*** Dataset content

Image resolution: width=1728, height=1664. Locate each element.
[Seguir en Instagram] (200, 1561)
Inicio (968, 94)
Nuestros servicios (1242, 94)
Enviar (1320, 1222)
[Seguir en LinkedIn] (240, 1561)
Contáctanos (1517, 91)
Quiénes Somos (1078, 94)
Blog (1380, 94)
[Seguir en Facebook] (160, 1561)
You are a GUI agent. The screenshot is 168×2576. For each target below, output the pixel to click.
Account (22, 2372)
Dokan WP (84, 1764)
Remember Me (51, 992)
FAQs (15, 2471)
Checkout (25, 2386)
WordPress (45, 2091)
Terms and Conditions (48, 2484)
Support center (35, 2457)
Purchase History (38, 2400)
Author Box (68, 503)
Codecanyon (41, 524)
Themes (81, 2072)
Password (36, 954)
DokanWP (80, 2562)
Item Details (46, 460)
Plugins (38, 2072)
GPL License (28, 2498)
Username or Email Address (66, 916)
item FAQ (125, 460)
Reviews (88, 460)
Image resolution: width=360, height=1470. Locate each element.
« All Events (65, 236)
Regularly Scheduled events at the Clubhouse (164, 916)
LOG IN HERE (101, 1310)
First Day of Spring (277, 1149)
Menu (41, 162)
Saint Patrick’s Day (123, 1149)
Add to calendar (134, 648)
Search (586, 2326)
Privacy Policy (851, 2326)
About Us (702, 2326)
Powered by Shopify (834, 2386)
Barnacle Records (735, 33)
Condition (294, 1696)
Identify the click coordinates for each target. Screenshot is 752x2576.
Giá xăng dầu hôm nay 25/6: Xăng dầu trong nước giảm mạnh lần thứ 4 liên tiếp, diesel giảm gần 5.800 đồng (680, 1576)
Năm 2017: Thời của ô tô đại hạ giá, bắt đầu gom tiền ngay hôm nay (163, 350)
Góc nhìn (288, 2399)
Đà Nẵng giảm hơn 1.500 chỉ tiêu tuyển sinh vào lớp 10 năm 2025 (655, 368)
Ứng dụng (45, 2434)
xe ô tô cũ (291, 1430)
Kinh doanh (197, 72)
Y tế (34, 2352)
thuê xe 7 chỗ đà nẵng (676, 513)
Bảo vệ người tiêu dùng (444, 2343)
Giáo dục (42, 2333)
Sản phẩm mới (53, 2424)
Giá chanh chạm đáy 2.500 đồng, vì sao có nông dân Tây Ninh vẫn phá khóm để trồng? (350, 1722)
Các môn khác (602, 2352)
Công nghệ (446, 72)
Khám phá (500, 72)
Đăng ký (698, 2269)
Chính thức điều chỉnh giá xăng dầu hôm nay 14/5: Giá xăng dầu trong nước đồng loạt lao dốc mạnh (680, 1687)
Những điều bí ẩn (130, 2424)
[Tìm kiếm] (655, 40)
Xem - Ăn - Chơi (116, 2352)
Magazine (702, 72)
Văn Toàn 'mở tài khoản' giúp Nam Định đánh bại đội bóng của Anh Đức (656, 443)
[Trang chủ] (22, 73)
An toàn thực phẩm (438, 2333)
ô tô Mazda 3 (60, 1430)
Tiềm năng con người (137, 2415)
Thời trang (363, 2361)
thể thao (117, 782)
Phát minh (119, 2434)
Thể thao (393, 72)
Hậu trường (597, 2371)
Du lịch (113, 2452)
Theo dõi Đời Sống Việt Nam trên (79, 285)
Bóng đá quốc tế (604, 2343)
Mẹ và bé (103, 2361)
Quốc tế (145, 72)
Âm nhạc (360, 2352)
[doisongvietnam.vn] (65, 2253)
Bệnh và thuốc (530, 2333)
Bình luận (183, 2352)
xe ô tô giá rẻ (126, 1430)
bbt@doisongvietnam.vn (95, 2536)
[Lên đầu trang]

******

**Activity**
Search the entries above for the word "điều" and copy each line where it appears.

**Solution to the exercise**
Chính thức điều chỉnh giá xăng dầu hôm nay 14/5: Giá xăng dầu trong nước đồng loạt lao dốc mạnh (680, 1687)
Những điều bí ẩn (130, 2424)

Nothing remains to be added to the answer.